Таким образом, творчество Гейнцельмана на протяжении десятилетий было лишено и своего читателя, и такого – естественного – восприятия текста, при котором за счет публикаций и различных отзывов на них создается объемный портрет автора. Однако подобными случаями, когда теряются «преимущества актуального прочтения и резонансной среды», изобилует история литературы, тем самым подтверждая слова выдающегося современного поэта, при всех исторических и индивидуальных вариациях, что «биография стихотворца – это его стихи, вехи которой – книги». Эта формула приложима в том числе и к Гейнцельману, причем существенно, что его поэтическое наследие, то самое «море стихов», судьба которого, по его замечанию в письме к Ринальдо Кюфферле, была ему «совершенно безразлична», оказывается столь насыщенным автобиографическими реминисценциями и включает в себя даже «автобиографические повести в стихах». По этим реминисценциям восстанавливается иной ряд значимых событий и эпизодов биографии Гейнцельмана – ее (мифо)поэтическая версия.

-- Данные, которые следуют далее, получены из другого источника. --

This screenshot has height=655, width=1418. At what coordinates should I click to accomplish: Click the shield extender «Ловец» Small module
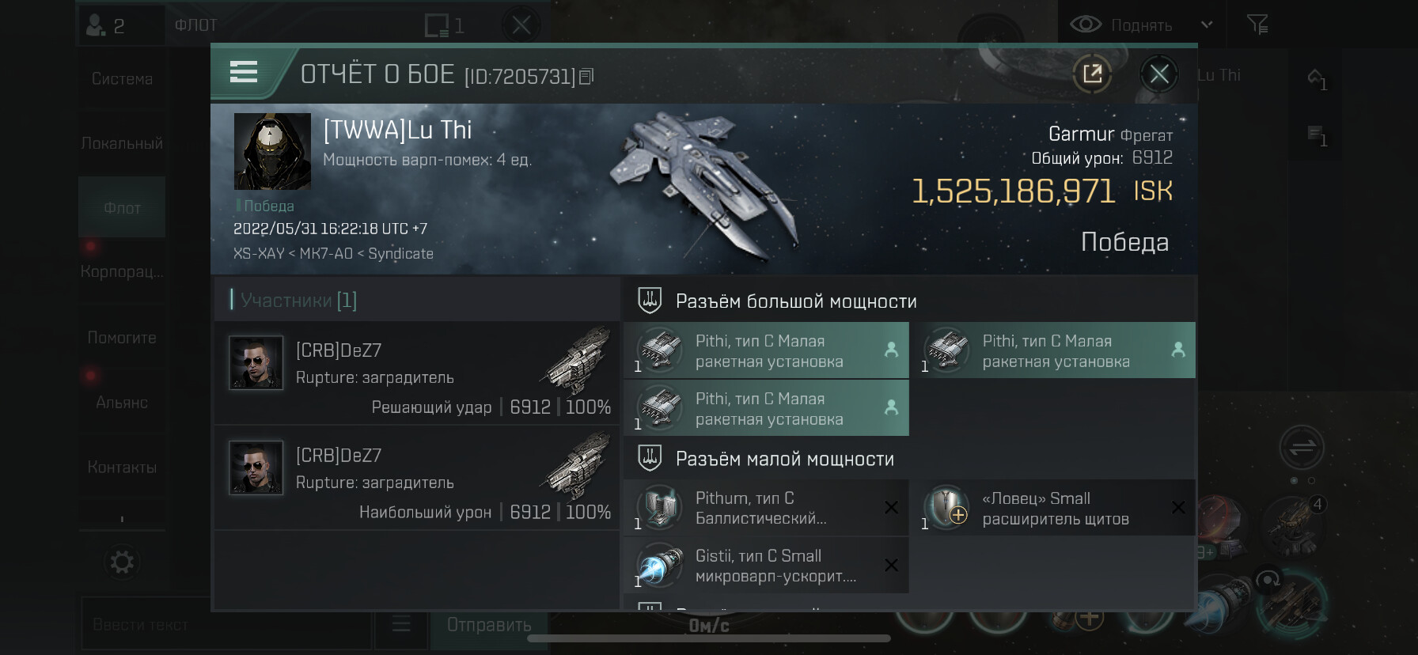tap(1058, 508)
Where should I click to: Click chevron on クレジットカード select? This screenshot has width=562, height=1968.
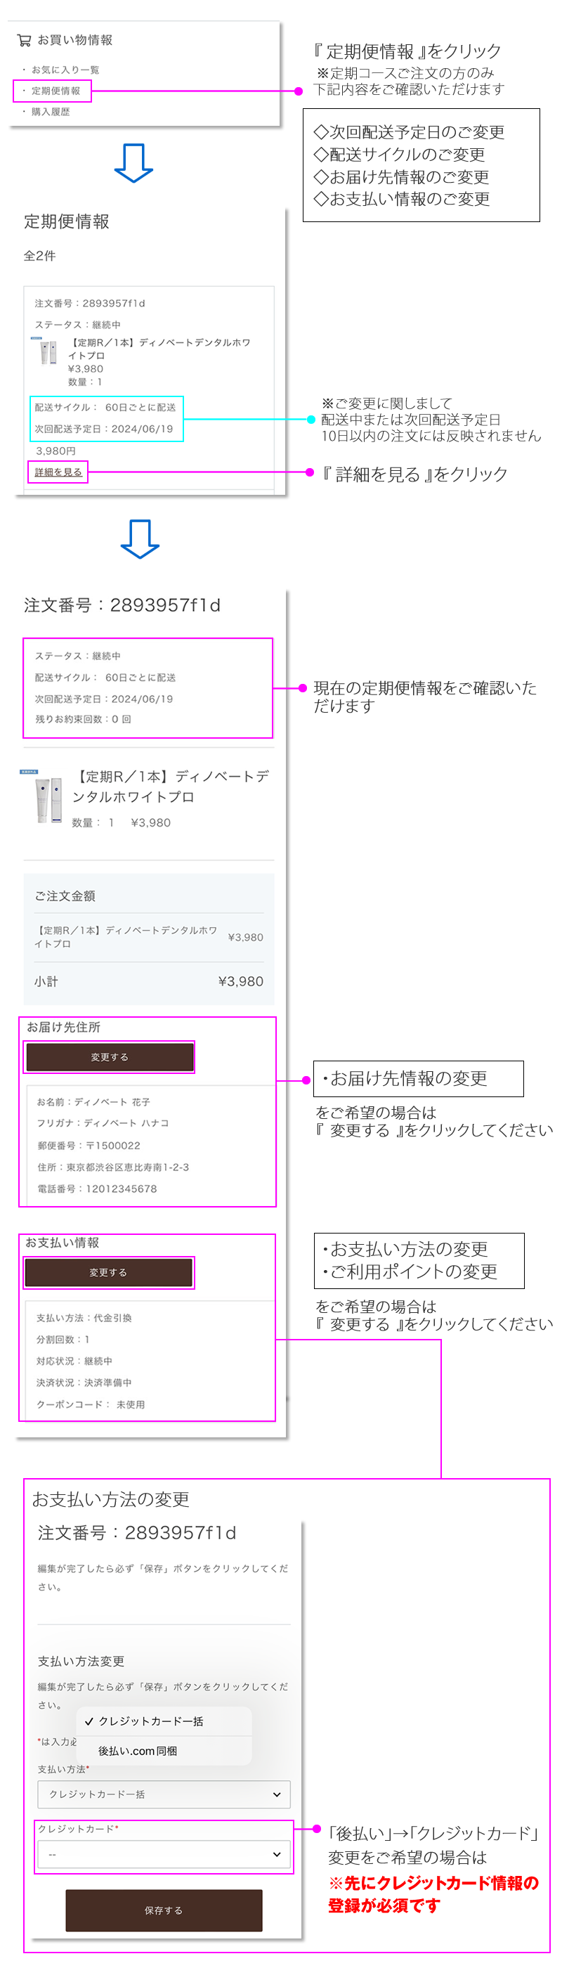pos(276,1853)
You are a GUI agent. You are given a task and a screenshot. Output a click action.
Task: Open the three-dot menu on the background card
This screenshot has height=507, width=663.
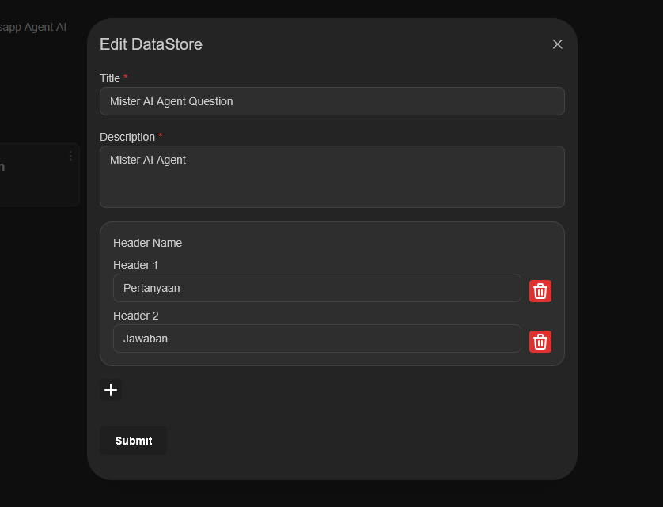pyautogui.click(x=70, y=156)
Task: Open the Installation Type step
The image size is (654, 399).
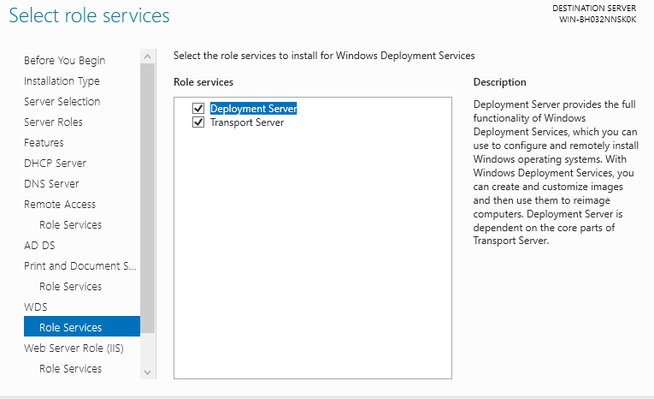Action: tap(62, 81)
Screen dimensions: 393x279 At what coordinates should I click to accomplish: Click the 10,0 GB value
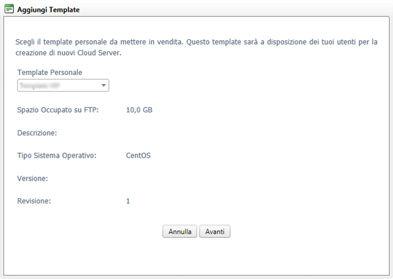(x=139, y=110)
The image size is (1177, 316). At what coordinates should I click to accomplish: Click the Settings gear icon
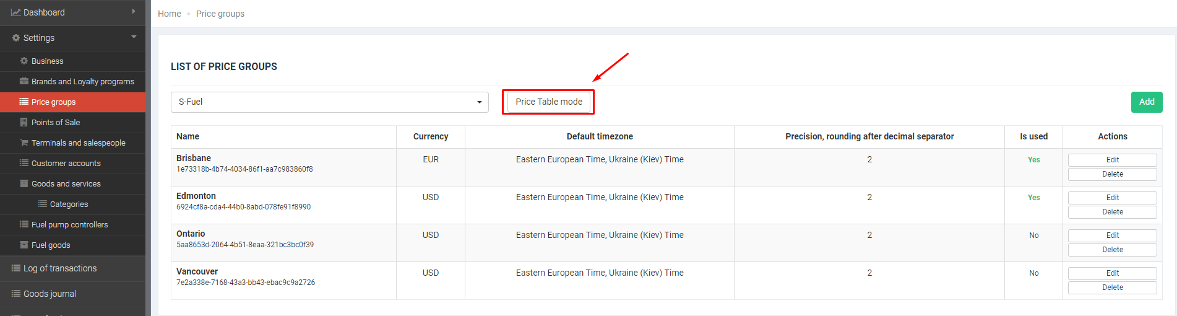[x=16, y=38]
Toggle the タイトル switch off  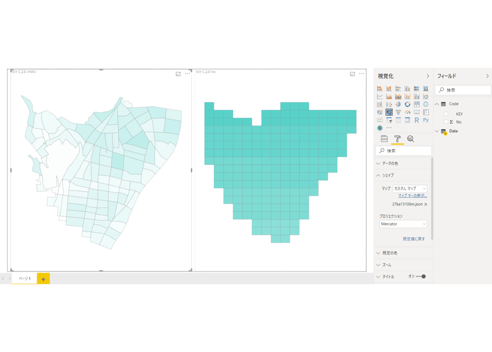[421, 277]
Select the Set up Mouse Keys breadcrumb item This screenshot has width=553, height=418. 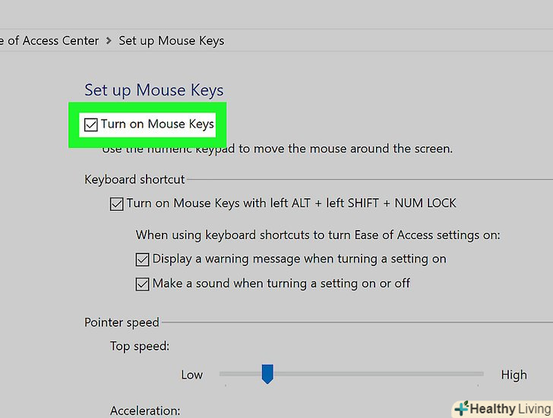point(172,41)
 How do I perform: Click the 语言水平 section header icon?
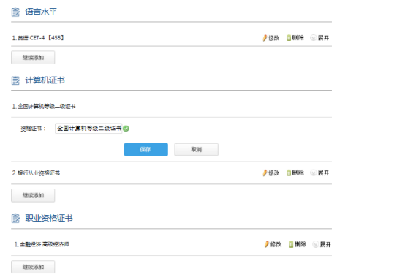click(x=15, y=12)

Итак, прижизненная литературная репутация Гейнцельмана несопоставима с той огромной ролью, которое занимало в его жизни поэтическое творчество. Мы сталкиваемся с большим массивом стихов, опубликованных лишь частично, а также с обширным слоем вариантов, исправлений и переделок в черновиках и тетрадях. Однако их наплыв может представляться лишь статическим накоплением разработок некоторого тематического круга, а поэтика – набором весьма традиционных приемов. Для поддержания своей языковой стабильности она избирает «классические» русские ориентиры, последовательно отказываясь от опыта близких по времени европейских течений. Но итальянская стихия врывается в его тексты и оставляет след, как продемонстрировал Стефано Гардзонио, в виде всяческих hapax legomena, неверного и странного словоупотребления, очаровательных варваризмов на фоне старательно слаженных конструкций.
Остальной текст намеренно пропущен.